**Document segment**.
= Beginning of Section =

Earlier this week, Michigan’s Gov. Gretchen Whitmer released an executive order banning all gatherings of more than 50 people in order to prevent the spread of COVID-19.
The exceptions to that rule made sense: Health care facilities, for example, could go beyond that if needed. Same with grocery stores and the state legislature.
But later in the week, that order was updated to say there would be no penalty for any “place of religious worship” if more than 50 people gathered. In other words, religious groups were exempt from the rule.
Why? It’s not like the virus cares what you believe. And if 1,000 people can gather in a church, where carriers of the virus (or people infected with it) can gather, it will eventually affect all of us. Especially since those churches tend to attract the elderly, who are more susceptible to COVID-19.
The only comment provided by the governor’s office was that there was still a 50-person limits… but churches, mosques, etc. wouldn’t have to pay a penalty if they disobeyed the law.

= End of Section =

**Source data**.
= Beginning of Section =

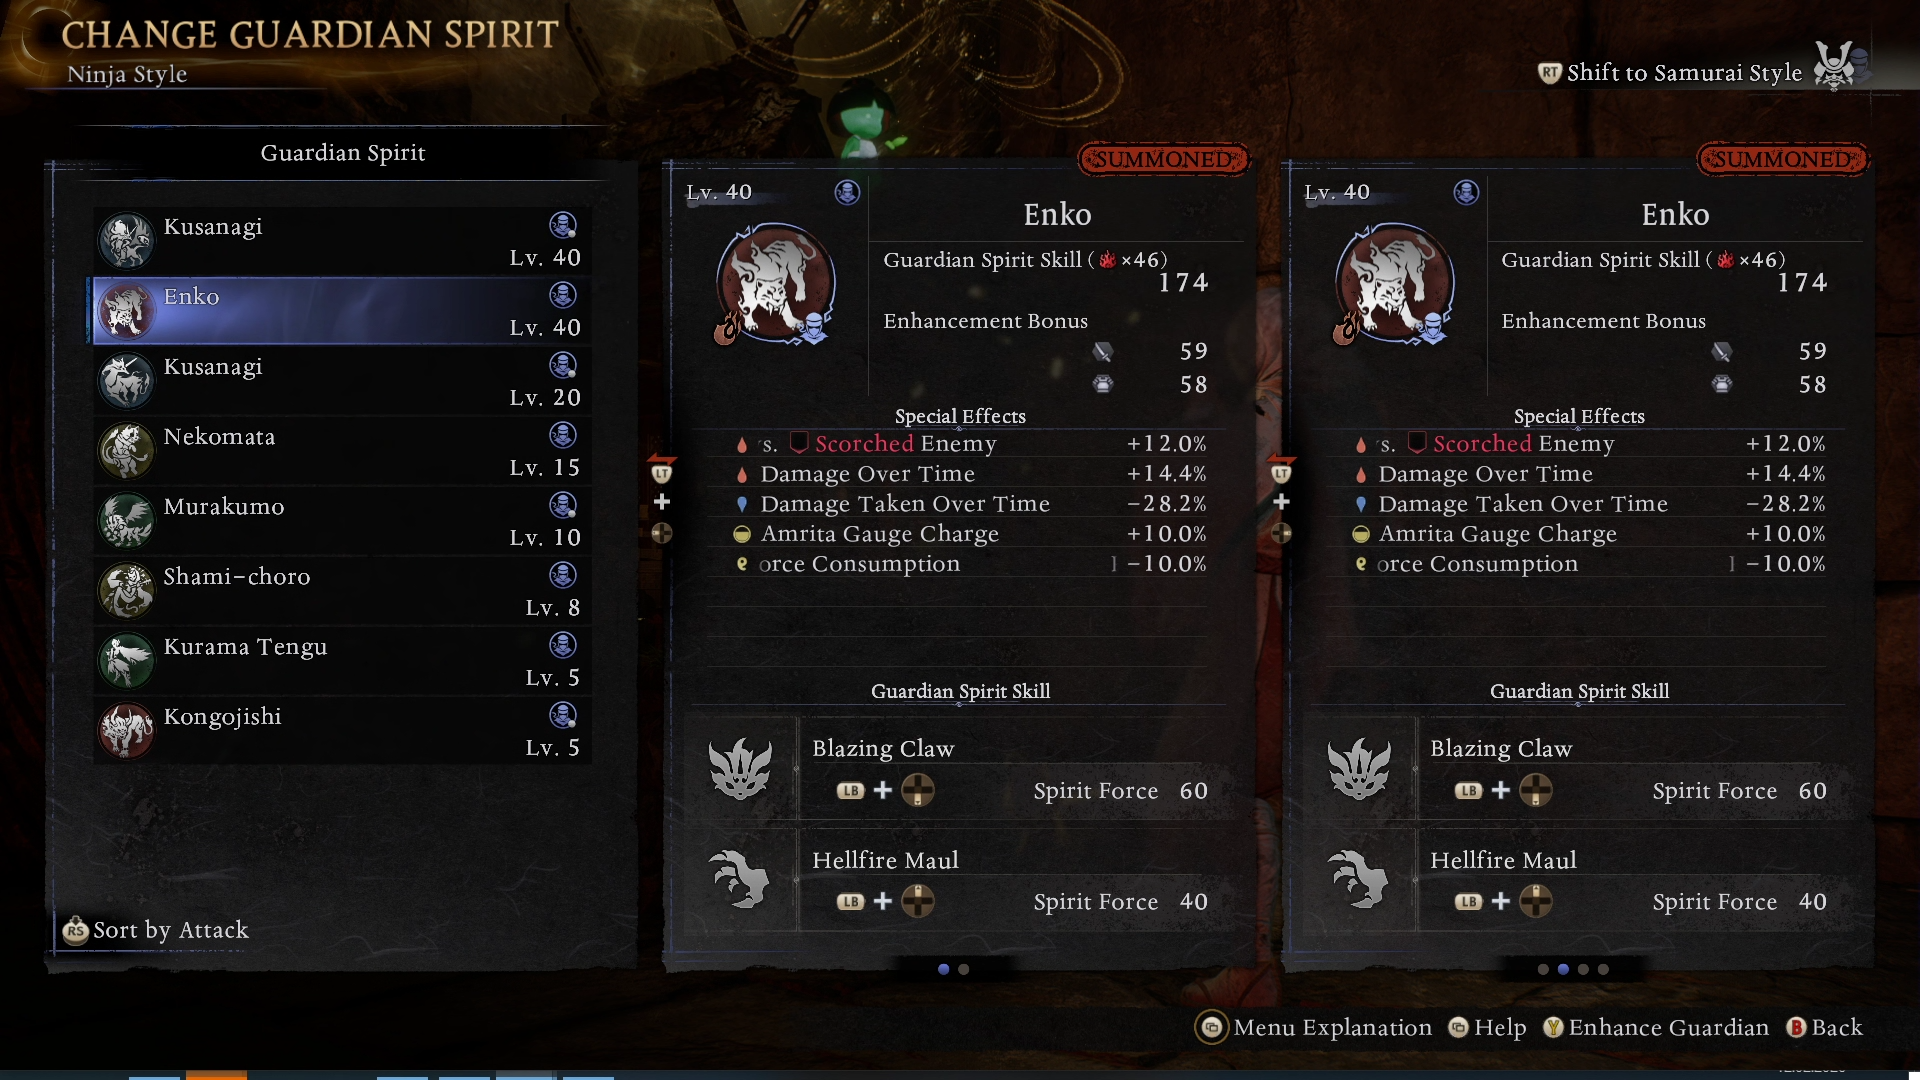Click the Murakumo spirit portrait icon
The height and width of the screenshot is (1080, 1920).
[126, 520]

= End of Section =

**Your tasks**.
a: From the passage on Michigan's gathering ban, list every kind of place or body that was allowed to exceed the 50-person limit or faced no penalty for doing so.
b: Pick up the passage on Michigan's gathering ban after its final sentence and continue it for a few sentences.
The data is separate material and has no connection to the passage on Michigan's gathering ban.

**Per-task outputs**.
a: Health care facilities; grocery stores; the state legislature; places of religious worship.

b:
It makes as much sense as saying there’s a speed limit on the road, but church vans can ignore it. That still puts us all in danger.
While no one is asking the government to infringe upon religious freedom, there’s a public health crisis that demands we not congregate, unless absolutely vital, for any reason.
No matter how much state officials urge religious groups not to get together, the exemption gives churches the ability to put the entire state — and beyond — at risk. If their religious delusions outweigh their acceptance of science, the pandemic will only get worse.
Religious groups don’t have a God-given right to spread a virus because they’re too ignorant to listen to scientists.